■ **Problem requirements**:
Scan the material below for "checkbox", then return each line that contains it.

■ **Exercise input**:
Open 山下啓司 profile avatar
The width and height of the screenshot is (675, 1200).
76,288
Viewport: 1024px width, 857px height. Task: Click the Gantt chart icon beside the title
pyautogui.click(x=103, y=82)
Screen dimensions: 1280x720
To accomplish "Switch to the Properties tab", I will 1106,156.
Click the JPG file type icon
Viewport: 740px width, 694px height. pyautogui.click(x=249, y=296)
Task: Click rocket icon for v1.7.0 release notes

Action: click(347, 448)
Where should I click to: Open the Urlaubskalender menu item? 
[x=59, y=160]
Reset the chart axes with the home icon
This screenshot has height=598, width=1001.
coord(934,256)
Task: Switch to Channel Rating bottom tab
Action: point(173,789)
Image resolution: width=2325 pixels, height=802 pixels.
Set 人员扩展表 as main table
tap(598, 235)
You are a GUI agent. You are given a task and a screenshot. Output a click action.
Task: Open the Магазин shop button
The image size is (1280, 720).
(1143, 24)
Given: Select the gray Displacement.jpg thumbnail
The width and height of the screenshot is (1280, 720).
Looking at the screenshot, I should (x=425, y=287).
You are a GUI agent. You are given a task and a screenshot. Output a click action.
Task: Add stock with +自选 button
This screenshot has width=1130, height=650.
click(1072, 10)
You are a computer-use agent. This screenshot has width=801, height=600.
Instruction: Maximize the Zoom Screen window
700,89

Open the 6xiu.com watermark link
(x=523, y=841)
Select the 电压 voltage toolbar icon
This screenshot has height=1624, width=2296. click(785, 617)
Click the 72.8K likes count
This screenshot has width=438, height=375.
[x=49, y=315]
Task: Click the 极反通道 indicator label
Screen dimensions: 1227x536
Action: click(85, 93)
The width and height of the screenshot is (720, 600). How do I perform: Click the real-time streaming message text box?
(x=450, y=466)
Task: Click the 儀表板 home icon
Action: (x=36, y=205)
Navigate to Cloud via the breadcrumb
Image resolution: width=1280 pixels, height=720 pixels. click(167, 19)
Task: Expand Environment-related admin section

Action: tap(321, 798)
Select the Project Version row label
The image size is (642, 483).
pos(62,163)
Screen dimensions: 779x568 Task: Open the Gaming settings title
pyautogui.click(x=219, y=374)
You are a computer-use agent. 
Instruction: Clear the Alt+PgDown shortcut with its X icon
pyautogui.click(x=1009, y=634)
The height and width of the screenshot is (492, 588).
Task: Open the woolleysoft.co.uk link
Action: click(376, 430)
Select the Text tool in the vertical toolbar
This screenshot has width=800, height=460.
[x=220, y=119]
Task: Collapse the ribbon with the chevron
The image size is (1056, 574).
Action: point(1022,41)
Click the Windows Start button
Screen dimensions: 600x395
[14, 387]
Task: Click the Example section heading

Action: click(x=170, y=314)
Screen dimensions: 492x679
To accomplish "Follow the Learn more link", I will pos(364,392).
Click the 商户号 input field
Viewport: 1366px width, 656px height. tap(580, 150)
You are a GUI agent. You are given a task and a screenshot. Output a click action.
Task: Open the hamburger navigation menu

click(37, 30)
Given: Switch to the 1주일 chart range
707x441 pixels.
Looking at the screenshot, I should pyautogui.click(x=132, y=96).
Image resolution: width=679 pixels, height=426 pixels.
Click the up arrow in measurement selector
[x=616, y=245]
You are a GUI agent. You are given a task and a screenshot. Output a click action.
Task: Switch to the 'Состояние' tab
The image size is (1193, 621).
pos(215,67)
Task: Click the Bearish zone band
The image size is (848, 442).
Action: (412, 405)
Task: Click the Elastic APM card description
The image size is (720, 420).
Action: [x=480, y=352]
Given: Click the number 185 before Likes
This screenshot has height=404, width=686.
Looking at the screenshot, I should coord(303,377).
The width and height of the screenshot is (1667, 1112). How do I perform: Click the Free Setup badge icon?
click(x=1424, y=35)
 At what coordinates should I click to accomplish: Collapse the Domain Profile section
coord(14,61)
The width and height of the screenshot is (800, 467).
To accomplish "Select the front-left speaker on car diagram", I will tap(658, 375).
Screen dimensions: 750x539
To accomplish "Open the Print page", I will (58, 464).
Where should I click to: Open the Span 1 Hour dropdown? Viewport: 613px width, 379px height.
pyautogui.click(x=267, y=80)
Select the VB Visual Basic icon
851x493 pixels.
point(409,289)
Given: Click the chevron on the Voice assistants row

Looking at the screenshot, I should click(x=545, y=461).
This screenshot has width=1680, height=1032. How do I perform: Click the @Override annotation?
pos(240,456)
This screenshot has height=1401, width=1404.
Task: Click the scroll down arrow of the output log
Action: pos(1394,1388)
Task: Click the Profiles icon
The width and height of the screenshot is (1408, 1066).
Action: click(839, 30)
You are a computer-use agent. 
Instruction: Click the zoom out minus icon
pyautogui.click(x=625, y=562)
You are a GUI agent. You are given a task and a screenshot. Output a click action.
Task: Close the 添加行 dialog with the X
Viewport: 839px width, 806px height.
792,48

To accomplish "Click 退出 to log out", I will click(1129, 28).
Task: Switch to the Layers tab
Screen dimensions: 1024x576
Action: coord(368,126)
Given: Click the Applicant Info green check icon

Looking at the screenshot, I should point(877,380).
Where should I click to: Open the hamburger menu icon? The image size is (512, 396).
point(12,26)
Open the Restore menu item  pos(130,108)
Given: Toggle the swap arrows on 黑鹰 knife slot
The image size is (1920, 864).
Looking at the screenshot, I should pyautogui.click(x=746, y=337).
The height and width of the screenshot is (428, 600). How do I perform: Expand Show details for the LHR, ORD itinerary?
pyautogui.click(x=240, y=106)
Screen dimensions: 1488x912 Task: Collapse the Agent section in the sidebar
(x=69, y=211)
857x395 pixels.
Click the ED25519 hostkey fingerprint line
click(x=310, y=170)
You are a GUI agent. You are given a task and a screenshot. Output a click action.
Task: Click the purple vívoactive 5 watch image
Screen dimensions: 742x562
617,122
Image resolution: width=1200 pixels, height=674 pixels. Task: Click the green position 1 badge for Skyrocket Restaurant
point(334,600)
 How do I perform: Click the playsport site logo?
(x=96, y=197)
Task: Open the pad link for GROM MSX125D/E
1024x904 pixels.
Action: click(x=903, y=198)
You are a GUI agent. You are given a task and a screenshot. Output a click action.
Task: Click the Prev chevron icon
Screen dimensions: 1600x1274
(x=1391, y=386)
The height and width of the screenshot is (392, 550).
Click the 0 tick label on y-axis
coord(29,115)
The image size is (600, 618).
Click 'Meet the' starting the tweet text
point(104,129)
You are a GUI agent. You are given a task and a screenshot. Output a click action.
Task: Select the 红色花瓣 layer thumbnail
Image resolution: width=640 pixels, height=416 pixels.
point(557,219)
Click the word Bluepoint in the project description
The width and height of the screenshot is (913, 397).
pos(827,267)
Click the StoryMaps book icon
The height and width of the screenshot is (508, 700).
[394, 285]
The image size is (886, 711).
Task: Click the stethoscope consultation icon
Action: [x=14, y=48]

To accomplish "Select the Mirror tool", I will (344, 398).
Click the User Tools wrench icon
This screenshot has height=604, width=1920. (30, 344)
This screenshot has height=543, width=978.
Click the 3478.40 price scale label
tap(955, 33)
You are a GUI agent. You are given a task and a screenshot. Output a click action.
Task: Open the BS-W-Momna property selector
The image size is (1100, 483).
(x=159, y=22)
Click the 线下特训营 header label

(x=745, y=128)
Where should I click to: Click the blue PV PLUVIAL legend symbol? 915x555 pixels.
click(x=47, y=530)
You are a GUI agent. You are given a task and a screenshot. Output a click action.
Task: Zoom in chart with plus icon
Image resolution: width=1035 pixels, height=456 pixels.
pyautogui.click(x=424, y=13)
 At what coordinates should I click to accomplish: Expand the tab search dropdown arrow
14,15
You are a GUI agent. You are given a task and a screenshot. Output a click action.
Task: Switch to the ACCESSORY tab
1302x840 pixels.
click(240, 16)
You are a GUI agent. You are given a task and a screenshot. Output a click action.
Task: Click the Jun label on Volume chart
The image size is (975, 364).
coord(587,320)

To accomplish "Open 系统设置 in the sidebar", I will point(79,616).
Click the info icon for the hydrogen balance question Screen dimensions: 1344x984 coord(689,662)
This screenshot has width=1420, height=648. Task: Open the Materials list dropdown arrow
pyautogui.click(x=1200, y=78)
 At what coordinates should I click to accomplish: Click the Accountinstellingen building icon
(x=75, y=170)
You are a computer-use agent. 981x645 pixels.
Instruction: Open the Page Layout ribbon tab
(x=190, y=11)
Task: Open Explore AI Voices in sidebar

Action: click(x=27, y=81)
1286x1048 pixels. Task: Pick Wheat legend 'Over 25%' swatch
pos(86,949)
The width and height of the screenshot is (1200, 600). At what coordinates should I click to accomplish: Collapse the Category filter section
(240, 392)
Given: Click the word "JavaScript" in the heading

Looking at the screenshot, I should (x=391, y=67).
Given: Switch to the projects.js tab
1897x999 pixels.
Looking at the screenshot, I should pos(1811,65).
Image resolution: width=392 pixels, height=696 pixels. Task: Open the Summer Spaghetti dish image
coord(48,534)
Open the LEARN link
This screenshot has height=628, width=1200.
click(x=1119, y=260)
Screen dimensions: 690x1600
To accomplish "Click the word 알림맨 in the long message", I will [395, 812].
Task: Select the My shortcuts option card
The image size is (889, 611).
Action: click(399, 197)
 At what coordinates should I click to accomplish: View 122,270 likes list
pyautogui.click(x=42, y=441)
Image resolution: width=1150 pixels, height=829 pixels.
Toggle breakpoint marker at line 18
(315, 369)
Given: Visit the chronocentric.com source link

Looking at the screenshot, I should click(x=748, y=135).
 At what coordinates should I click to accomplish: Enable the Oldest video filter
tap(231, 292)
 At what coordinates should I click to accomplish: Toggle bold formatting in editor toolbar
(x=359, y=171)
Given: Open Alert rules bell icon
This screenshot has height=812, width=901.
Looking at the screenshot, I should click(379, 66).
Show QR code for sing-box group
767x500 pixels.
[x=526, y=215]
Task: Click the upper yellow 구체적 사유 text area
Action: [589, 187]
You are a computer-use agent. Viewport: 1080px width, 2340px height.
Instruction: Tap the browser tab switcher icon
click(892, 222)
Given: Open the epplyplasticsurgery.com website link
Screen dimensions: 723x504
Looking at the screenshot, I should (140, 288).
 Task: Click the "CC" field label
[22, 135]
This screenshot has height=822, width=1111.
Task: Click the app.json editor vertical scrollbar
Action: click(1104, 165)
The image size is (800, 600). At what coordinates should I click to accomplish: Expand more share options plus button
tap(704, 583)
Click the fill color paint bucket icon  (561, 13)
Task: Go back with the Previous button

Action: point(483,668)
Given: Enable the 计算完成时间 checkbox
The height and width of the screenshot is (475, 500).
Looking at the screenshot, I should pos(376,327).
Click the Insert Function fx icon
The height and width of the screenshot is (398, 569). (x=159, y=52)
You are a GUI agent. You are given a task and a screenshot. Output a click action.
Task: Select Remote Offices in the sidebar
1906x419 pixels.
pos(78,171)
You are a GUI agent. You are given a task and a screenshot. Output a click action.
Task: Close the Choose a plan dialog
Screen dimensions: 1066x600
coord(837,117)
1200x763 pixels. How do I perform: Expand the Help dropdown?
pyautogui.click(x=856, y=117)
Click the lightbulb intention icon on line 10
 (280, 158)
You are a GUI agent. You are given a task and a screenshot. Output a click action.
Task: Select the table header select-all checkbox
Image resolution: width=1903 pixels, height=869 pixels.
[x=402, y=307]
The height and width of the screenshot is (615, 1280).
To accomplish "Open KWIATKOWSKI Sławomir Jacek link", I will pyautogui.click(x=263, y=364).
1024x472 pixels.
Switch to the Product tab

■ **Task response**:
Given: Enable the 计算完成时间 checkbox
Task: Select the table header select-all checkbox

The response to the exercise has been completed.